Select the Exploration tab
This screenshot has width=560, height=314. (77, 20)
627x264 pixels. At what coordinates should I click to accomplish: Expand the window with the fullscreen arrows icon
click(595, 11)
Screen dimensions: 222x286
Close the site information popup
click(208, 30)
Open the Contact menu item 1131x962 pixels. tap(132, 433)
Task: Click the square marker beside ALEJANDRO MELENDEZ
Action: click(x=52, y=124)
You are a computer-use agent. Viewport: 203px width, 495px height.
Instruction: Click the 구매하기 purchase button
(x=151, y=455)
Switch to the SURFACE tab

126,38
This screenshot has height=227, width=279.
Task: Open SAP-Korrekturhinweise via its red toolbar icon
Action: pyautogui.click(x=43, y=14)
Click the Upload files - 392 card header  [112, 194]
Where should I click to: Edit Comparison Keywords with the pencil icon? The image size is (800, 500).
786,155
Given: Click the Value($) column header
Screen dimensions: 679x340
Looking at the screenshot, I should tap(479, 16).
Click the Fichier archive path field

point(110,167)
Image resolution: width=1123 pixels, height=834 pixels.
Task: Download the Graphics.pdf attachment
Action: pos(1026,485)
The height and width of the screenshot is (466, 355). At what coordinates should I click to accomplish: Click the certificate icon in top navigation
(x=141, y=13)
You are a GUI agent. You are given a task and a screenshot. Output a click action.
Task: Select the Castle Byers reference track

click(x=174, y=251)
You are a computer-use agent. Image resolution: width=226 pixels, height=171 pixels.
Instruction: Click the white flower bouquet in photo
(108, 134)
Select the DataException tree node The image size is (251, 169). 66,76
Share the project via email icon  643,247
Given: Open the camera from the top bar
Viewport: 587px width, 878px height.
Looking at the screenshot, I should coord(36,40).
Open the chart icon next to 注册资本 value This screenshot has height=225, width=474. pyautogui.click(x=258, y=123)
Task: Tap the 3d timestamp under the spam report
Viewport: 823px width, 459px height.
------------------------------------
*Task details*
Total up the lines in the listing above that include "header". Give the number by itself.

*Worked solution*
2